- Genre: Comedy
- Created by: Ralph Petersen
- Written by: Ralph Peterson
- Directed by: Ron Way
- Starring: Gordon Chater; John Meillon; Judi Farr; Stewart Ginn; Robert McDarra; Noeline Brown; Frank Taylor;
- Music by: Tommy Tycho – Flute and Accordion duet
- Country of origin: Australia
- Original language: English
- No. of seasons: 3
- No. of episodes: 88

Production
- Producer: Ralph Peterson
- Production locations: Sydney, Australia
- Running time: 30 minutes

Original release
- Network: Seven Network (ATN7)
- Release: 13 October 1966 – 29 February 1968

= My Name's McGooley, What's Yours? =

Australian television series

My Name's McGooley, What's Yours? is a popular Australian situation comedy series produced by the Seven Network (station ATN7) from 1966 to 1968 and revived briefly as a radio series by the ABC in 1976.

==Premise==
The situation involved a young couple, Wally and Rita Stiller (John Meillon and Judi Farr), living in Balmain with Rita's father Dominic McGooley (Gordon Chater). Also in the regular cast were Stewart Ginn as McGooley's friend Nancarrow, Robert McDarra as Donk Rogers, and Noeline Brown as Wally's sister Possum. Chater and Brown were well-known to television viewers from The Mavis Bramston Show.

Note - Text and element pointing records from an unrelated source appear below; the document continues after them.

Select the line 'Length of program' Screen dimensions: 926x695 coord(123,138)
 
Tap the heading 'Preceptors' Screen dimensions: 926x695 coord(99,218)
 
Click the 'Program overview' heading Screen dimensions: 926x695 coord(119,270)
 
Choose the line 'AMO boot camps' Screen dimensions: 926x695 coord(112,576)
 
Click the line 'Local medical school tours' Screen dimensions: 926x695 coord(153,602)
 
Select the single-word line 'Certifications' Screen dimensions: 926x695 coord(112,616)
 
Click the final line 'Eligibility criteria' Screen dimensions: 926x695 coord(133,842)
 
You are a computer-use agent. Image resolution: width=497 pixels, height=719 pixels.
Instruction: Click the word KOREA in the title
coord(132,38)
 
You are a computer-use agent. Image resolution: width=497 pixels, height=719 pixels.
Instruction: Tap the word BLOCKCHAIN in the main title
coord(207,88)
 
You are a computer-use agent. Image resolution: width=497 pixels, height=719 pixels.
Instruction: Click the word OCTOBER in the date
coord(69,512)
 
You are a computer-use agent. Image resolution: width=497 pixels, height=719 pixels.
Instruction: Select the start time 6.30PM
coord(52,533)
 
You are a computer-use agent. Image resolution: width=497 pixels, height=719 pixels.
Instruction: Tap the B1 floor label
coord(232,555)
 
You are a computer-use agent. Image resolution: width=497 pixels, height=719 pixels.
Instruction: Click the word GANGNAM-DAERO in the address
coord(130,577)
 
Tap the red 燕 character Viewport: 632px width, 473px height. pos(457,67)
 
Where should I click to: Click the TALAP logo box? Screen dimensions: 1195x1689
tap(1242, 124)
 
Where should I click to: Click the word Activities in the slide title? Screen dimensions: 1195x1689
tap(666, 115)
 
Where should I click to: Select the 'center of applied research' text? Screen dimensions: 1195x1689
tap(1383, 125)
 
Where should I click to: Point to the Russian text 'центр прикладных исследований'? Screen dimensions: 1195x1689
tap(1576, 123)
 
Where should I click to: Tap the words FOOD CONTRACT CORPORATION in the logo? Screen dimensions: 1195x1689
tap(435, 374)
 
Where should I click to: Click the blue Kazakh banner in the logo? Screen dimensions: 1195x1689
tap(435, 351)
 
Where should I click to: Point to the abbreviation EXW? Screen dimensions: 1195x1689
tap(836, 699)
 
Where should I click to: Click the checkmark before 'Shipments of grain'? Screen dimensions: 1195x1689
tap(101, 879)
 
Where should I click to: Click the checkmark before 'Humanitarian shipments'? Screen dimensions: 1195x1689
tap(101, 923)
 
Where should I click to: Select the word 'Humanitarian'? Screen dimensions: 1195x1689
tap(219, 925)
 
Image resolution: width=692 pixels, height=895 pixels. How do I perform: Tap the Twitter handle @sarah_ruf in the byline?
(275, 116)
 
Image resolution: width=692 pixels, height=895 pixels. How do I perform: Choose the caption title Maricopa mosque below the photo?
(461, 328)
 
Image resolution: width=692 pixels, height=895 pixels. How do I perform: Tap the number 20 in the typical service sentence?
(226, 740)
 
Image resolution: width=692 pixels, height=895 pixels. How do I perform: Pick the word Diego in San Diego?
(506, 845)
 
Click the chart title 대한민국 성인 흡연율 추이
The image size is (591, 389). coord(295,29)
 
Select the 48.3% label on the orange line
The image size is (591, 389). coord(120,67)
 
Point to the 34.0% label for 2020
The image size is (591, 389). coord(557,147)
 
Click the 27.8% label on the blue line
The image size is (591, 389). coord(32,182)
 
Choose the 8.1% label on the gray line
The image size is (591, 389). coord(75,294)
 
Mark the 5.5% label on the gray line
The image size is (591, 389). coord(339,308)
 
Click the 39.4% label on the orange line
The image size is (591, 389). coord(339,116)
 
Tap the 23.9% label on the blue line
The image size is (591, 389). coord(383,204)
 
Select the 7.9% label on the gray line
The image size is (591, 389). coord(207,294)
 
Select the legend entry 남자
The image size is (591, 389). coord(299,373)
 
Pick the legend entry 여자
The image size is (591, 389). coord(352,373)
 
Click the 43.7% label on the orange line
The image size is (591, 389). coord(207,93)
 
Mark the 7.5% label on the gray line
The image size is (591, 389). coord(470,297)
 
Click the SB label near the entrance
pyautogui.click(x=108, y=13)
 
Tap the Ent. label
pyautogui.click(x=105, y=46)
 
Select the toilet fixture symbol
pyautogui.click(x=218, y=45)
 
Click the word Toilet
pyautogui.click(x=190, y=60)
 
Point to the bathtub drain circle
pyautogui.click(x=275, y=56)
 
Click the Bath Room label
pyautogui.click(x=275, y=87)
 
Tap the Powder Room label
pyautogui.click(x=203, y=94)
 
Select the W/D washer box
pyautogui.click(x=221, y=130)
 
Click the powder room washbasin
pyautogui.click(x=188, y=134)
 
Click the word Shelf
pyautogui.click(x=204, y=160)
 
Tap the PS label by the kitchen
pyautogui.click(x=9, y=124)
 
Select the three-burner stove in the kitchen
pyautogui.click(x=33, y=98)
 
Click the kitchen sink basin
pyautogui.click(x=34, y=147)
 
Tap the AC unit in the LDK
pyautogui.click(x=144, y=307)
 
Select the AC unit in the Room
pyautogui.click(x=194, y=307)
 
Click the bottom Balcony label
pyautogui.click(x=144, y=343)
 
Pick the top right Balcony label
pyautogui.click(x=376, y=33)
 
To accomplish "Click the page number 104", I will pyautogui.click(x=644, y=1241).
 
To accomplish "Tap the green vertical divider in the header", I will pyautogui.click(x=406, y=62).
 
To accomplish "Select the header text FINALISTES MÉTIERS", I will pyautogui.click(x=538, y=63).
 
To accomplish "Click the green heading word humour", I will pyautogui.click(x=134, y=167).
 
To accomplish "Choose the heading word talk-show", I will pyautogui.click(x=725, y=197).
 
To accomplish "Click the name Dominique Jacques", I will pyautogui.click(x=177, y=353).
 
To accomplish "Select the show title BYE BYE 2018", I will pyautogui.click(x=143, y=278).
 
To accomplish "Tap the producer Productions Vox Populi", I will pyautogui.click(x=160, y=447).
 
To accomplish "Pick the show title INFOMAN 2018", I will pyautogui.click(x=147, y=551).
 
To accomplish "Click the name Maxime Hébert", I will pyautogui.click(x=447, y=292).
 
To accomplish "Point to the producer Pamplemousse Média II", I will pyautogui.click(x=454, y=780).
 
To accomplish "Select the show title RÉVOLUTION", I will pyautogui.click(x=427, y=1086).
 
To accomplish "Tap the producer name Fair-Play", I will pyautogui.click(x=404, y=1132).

The comedy of the series came from the clash of two generations living under one roof, a situation possibly inspired by the success of the 1960s British comedies Steptoe and Son and Till Death Us Do Part. Although only 44 when the show began, a heavily made-up Chater played a curmudgeonly senior citizen who enjoyed irritating his son-in-law and fishing with his mates in prohibited areas of Sydney Harbour.

==Production==
Most episodes were written by creator-producer Ralph Peterson and directed by Ron Way. Way was arguably better known for musical and variety specials but would go on to direct the series Good Morning Mr Doubleday and, later, the thriller Frenchman's Farm. The McGooley series was filmed in monochrome. Location and filmed insert sequences were supplied by Artransa Park Film Studios. The flute and accordion duet composed for the theme tune was by Tommy Tycho, who had also worked on The Mavis Bramston Show.

The programme debuted in Melbourne on HSV7 on 1 September 1966 with the episode 'The New House' and in country Victoria in the same month, with the first show screening on AMV4 Albury on Wednesday the 14th and BTV6 Ballarat and BCV8 Bendigo on Friday 16th, before the Seven network screened it in Sydney the following month.

==Spin-offs==
The series had a three-season run of 88 episodes under the McGooley title. In 1968, the old McGooley house is demolished and the Stillers must move out. Chater left the show and the remaining cast was spun off into a new series titled Rita and Wally which ran for a single season of 23 episodes.

In 1976 the series was briefly resurrected as a radio comedy. Chater, Farr and Meillon returned and once again the show was set at 17 Karang Road. Stewart Ginn having died, the part of Nancarrow was played by Max Osbiston. Fay Kelton took over the part of Possum from Noeline Brown.

==Filming==
The program was made on videotape but, as was common at the time, the videotape masters were wiped and re-used. 16mm film copies of the complete series, created for affiliates that couldn't broadcast it alongside the rest of the network, as well as for sale to foreign countries such as Britain (where the program was shown on Yorkshire ITV, Grampian and Ulster television in 1968-9) were donated to the National Film and Sound Archive.

==Cast==

===Main===
- Gordon Chater as Dominic McGooley
- John Meillon as Wally Stiller
- Judi Farr as Rita Stiller
- Noeline Brown as Rosemary 'Possum' Urkens
- Stewart Ginn as Peregrine Nancarrow
- Robert McDarra as Dong Rogers

===Guests===
- Ben Gabriel (1 episode)
- Deryck Barnes as Royston (1 episode)
- Edward Howell as Stallybrass (1 episode)
- Eve Wynne as Mrs Clayton (1 episode)
- Frank Taylor as Vile (3 episodes)
- Janne Coghlan as Molly Rogers (7 episodes)
- Jennifer Hagan (2 episodes)
- Ken Goodlet (1 episode)
- Kit Taylor (1 episode)
- Les Foxcroft (1 episode)
- Lou Vernon as Merv Sneddon (1 episode)
- Queenie Ashton as Miss Fitchett (1 episode)
- Redmond Phillips (1 episode)
- Tony Bonner as Party Bloke (1 episode)

==Legacy ==
The program was rated number 24 in a 2005 television special, 50 Years 50 Shows, which counted down Australia's greatest television programs.